The Barkus Family - 1930s:
A 4 September 1930 article from the Malvern Leader noted that "Lou Barkus the past week leased the east room of the Hammer's building across the street from the Green Bay Lumber yard and moved his garage and used car stock to the rear part of the building and his cream and produce station to the front. This will make him a convenient place for his business with plenty of room and in a good location.” With his brother George he maintained an agency and garage for the Chevrolet Motor Corporation.
|Last name:||First name:||Age:||Relation:||Born:||Occupation:|
B. Lou Barkus Jones wrote in her memoirs entitled, "Never Lead from a King”:
“In my early growing up years, Daddy had taken a job managing the local creamery .... Daddy had two or three employees and things went well for a couple of years. Then it became apparent that Daddy'ship and lower limb arthritis, resulting from his wartime experience in the water-filled trenches, became so severe that he had difficulty walking and could no longer work. ... As a result of Daddy's arthritis and Grandma's (Bushnell) infirmity, we moved in with Grandma when I was around eight years old. The move was difficult for Daddy. He became one of the original house husbands. He would be there after school to listen to my stories and concerns. Being a good Marine, he also taught me many of the songs of World War I.
“Mom and Daddy had always been quite sociable. · Dad belonged to the Masons and Mother served for many years as secretary for the Eastern Star (the women's organization associated with the Masons.) She also belonged to a bridge club that met downtown at the tearoom on a specific afternoon. The women had lunch and then played bridge.
“However, when Daddy was no longer able to work Mom didn't have time for those social activities because she had to find employment. She became a full -time clerk at a downtown dry-goods store where she sold fabric, notions, clothing, shoes, and stockings. It was a big adjustment for her to become the breadwinner, and I believe it was just as difficult for my father.

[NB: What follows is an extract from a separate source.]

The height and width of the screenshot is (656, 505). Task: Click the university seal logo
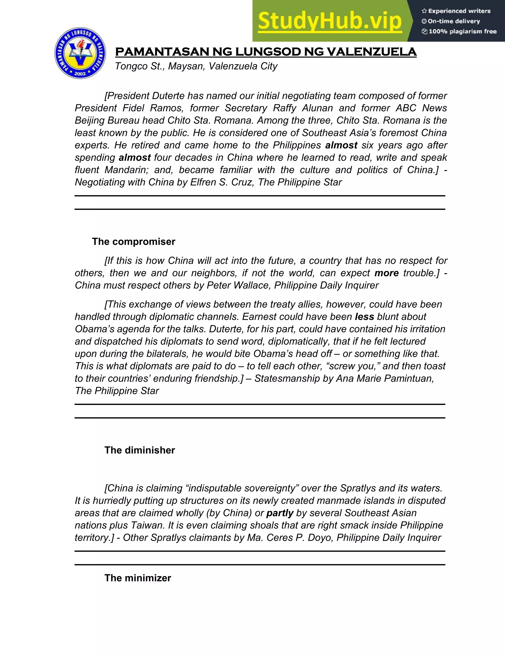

“By the time Mom had to go to work, Daddy was so crippled from arthritis that he became inactive and eventually almost bedridden. He couldn't bend over, and, for as long as I can remember, I tied his shoes for him. He used a cane when the two of us walked together downtown to pay the grocer bill because he was finally getting some small amount of veterans' benefits. However, he had a cheerful attitude and made jokes, and he continued to be easy-going. When I returned home from grade school with all kinds of ideas and experiences just spilling out, he was the one who listened to me. He was five-feet-ten-inches tall (his Marine records in Jun 1918 listed his height as 5 feet seven and one-half inches, grey eyes, black hair and ruddy complexion) with beautiful white hair. I thought he was very handsome. He'd keep himself busy reading Life magazine or, as we got a radio, listening to Fibber McGee and Molly, The jack Benny Show, or Amos and Andy shows on the radio.”
Around the same time as Louis was becoming so disabled that he was unable to work, his mother-in-law Etta was throwing out a bucket of water and fell from the well platform in front of her home. Unfortunately, she suffered a fracture of her neck that resulted in her being bedbound for a lengthy period of time.
As a result of these two events, Louis, Edith, and Betty Lou moved in with Edith's mother Etta Bushnell at 107 1st Avenue in Malvern in about 1932. Edith continued to reside in this home until her death in some thirty years later.